◆ What is being asked
Count how many lines in the material below contain the string "screenshot" and give only that number.

◆ Records shown

* * *

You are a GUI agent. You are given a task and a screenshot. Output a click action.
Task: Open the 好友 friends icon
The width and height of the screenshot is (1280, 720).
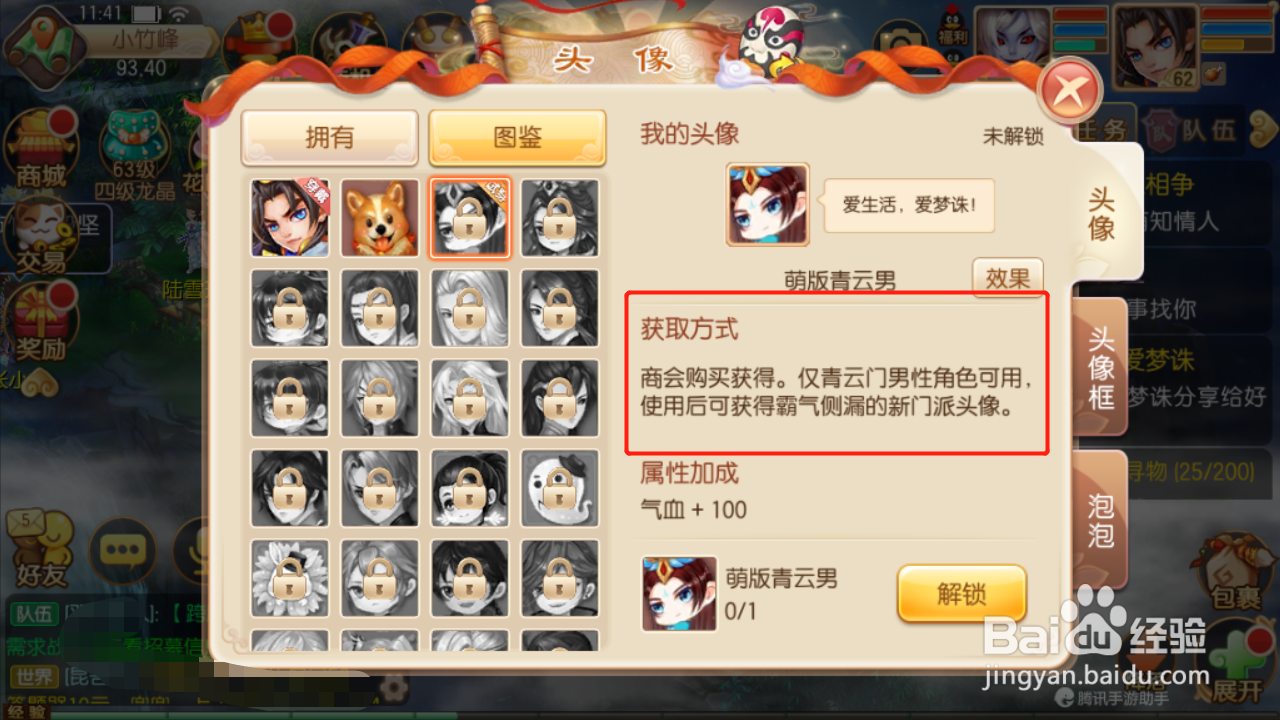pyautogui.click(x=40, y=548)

* * *

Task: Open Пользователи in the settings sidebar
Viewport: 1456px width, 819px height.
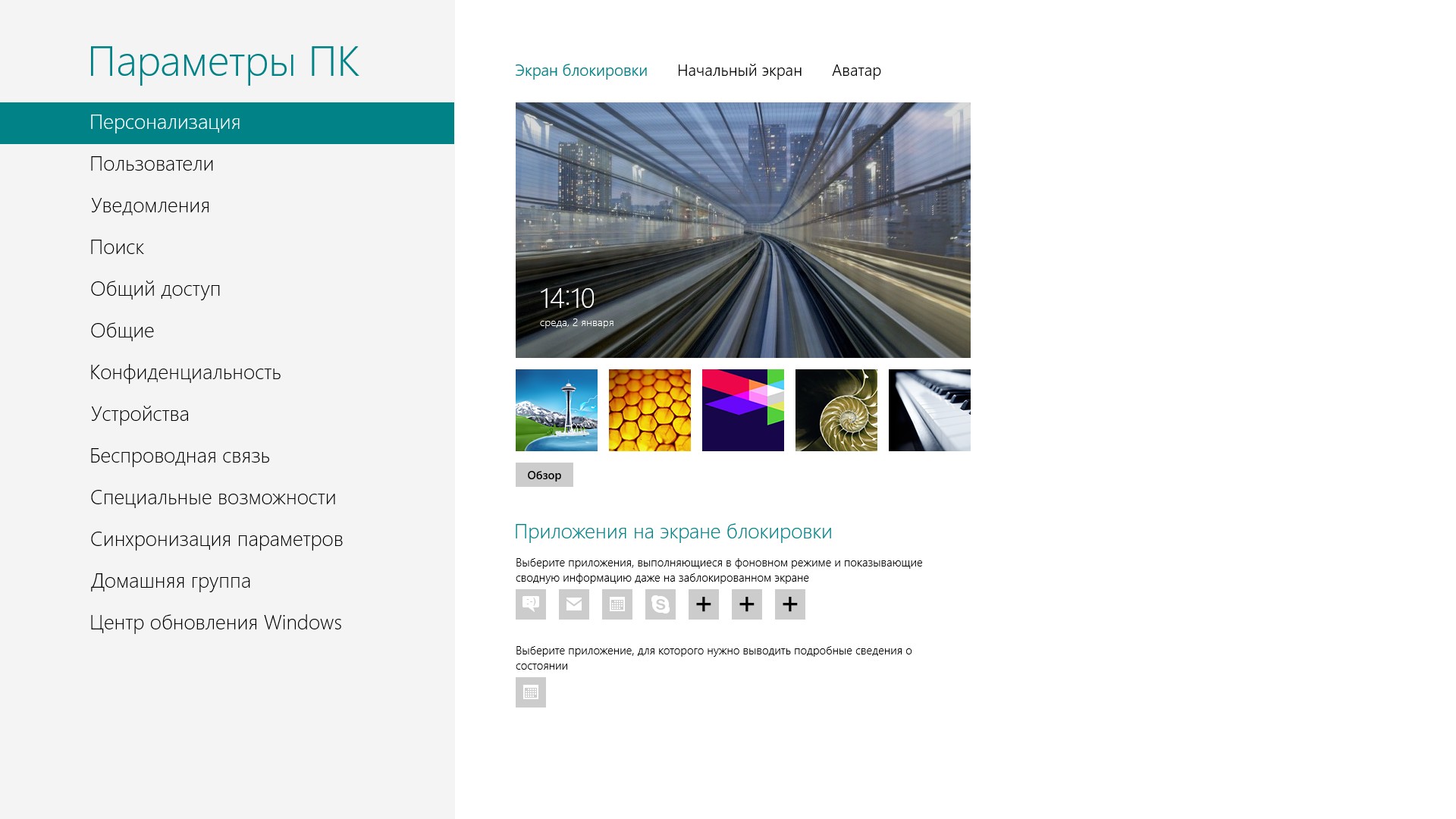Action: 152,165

* * *

◆ Written answer
2